Document section:

****************************************

5.3 Disobedience Brought CONSEQUENCES — Not Corruption

Yahuah’s words were specific, and the results were precise: mortality, not wickedness; exile, not spiritual contamination; toil, not moral decay; awareness, not corruption; distance from Eden, not distance from Yahuah’s presence. Adam’s nature was not replaced; his environment was. Adam’s essence was not destroyed; his access to immortality was. Adam did not lose the image; he lost the garden where that image was expressed in glory.

The origin of disobedience is not the origin of corruption. Adam and Chawwâh did not eat wickedness, did not receive corruption, and did not become spiritually twisted. They simply broke a command and experienced the consequences.

5.4 The Redemptive Plan: Yahuah Stepped In IMMEDIATELY

The purpose of this book is to unveil Yahuah’s redemption plan at every stage. And what we see in Chapter 5 is extraordinary. The moment Adam disobeyed, the plan of redemption activated — not centuries later, not with Noach, not with Abraham, not with Mosheh, and not only with Yahusha. Immediately.

5.5 Redemption Through PROTECTION

When Yahuah removed Adam from Eden, it was not punishment — it was protection. If Adam had eaten from the Tree of Life in a disobedient state, rebellion would have become eternal, corruption would have become immortal, salvation would have become impossible, and humanity would be trapped in disobedience forever. Therefore, Yahuah blocked the Tree not to banish man but to preserve man. Mortality is mercy. Exile is kindness. Boundaries are redemptive protection.

****************************************

Data entries

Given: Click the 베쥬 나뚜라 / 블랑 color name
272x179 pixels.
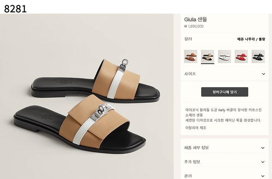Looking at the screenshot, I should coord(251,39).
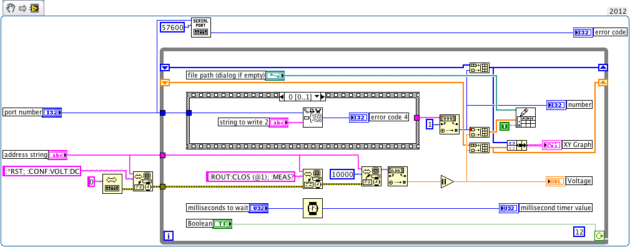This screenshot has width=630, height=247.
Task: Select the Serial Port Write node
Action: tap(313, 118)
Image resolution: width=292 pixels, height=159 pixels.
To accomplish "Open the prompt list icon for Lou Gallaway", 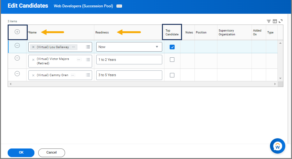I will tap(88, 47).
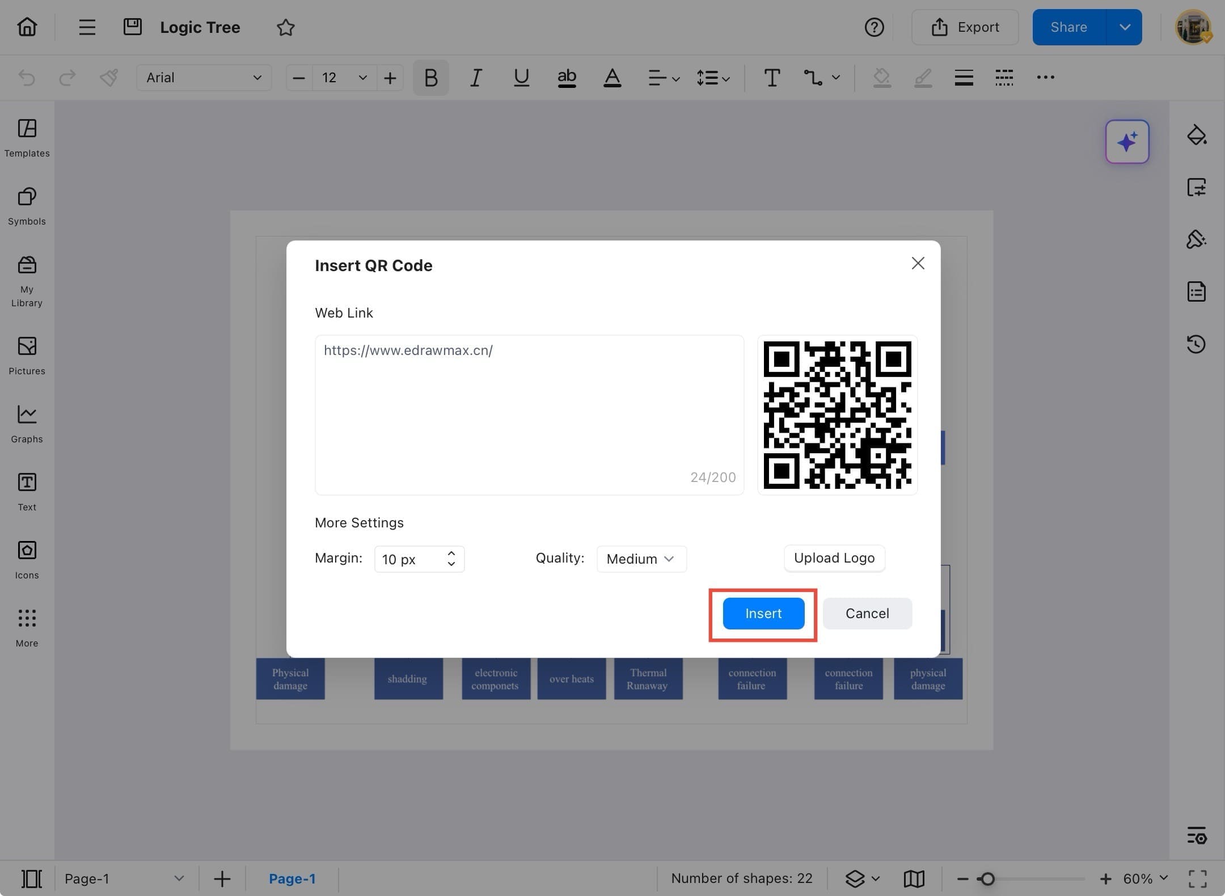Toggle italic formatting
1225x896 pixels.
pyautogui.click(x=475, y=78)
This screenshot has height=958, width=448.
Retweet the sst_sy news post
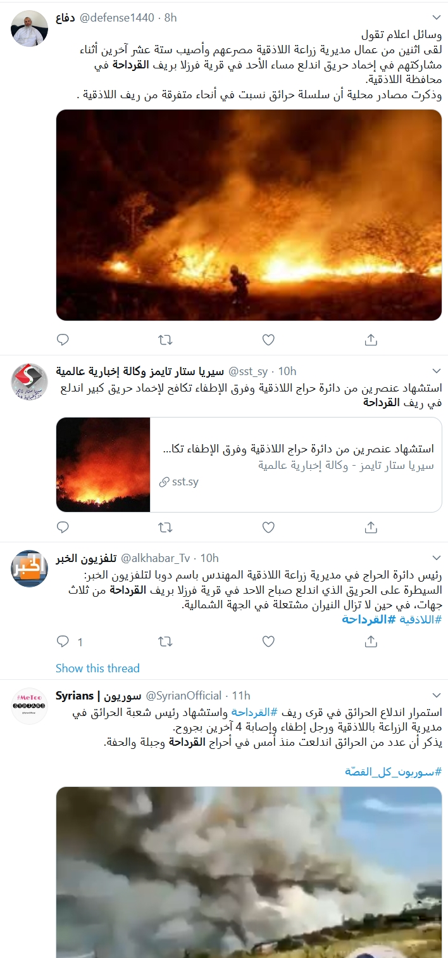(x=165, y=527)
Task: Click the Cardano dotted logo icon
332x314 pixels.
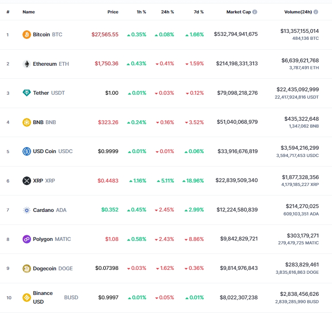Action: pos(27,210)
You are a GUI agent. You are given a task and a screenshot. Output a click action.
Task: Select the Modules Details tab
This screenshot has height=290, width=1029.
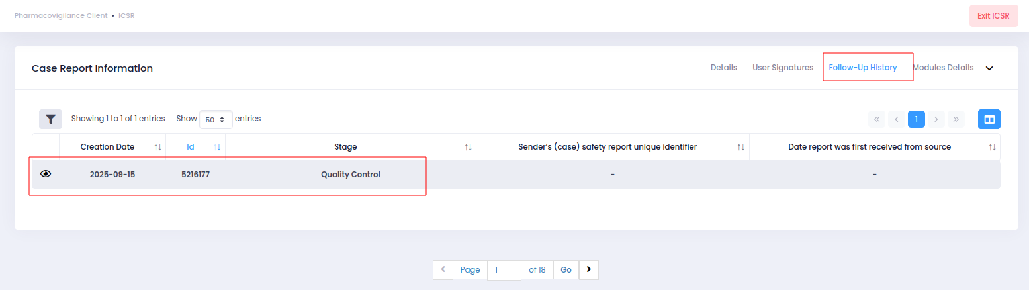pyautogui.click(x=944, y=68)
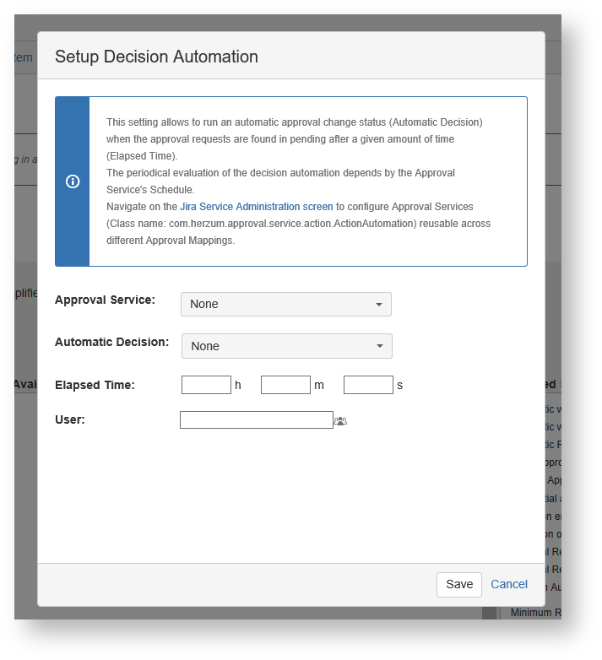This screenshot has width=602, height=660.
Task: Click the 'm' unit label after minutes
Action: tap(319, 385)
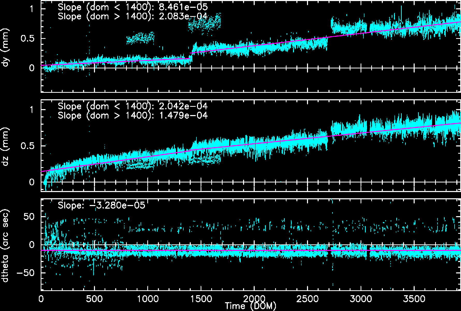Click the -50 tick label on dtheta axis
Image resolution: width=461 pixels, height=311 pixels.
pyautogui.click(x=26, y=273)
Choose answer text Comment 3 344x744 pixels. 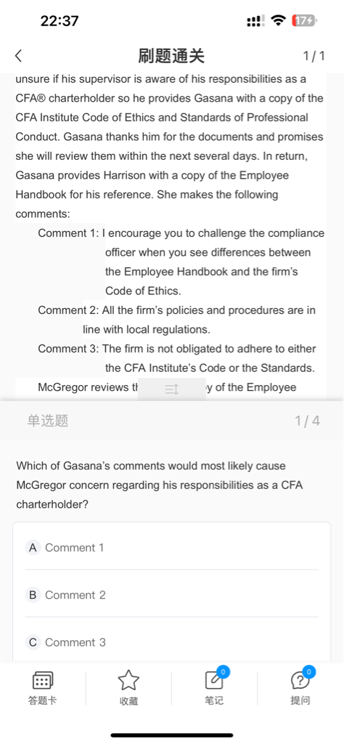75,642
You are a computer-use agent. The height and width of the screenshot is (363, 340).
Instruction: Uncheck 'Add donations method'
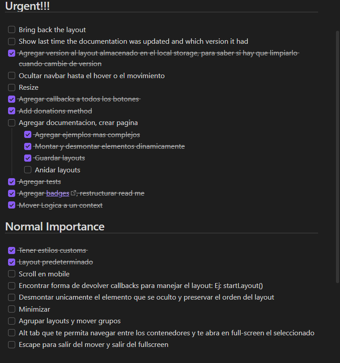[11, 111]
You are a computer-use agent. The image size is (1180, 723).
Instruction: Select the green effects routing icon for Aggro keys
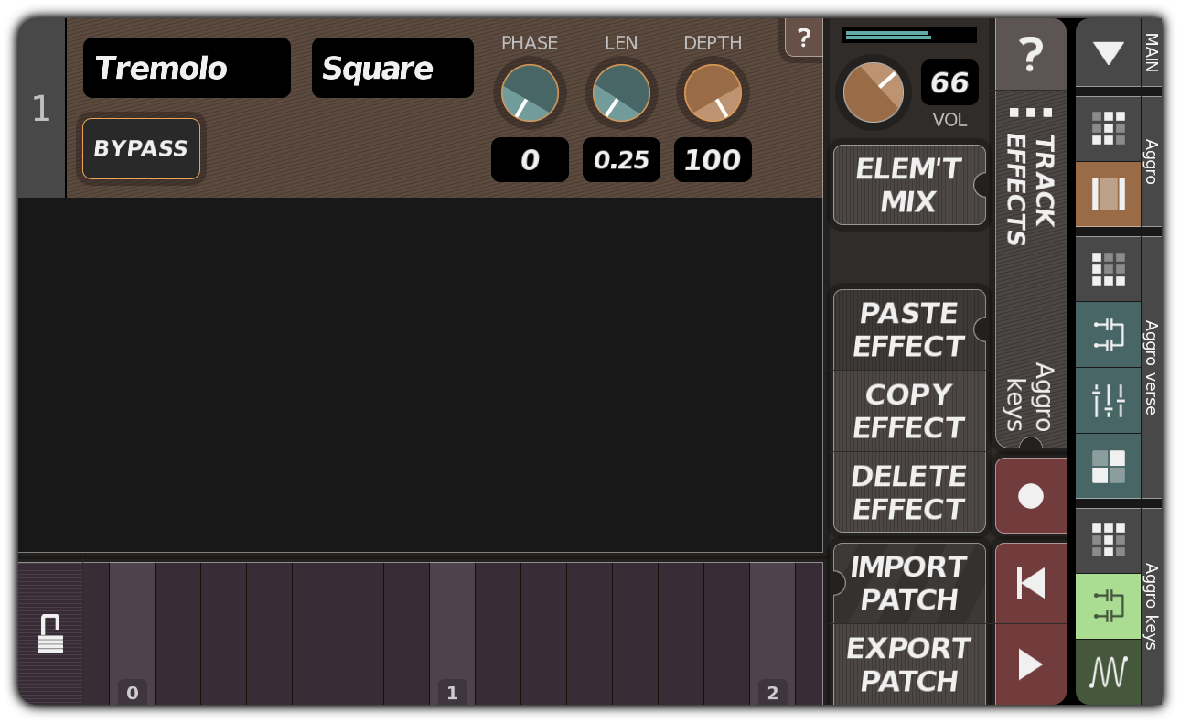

****************************************

What to do:
a – Condense the paragraph beginning "When Yahuah removed Adam from Eden" in the passage on Adam's disobedience into a short bulleted list that keeps its main points.
b – In the rows from the start through the line containing "Action: tap(313, 118)", inclusive, substitute "color label" for "color name" and reproduce only those lines, otherwise unchanged. Omit the picture placeholders.

Task results:
a –
- Adam's removal from Eden was protection, not punishment.
- Had Adam eaten from the Tree of Life while disobedient, rebellion would have become eternal, corruption immortal, and salvation impossible, leaving humanity trapped in disobedience forever.
- Yahuah therefore blocked the Tree to preserve man, not to banish him.
- Mortality is mercy, exile is kindness, and boundaries are redemptive protection.

b –
Given: Click the 베쥬 나뚜라 / 블랑 color label
272x179 pixels.
Looking at the screenshot, I should coord(251,39).
This screenshot has width=630, height=247.
Task: Select the Serial Port Write node
Action: tap(313, 118)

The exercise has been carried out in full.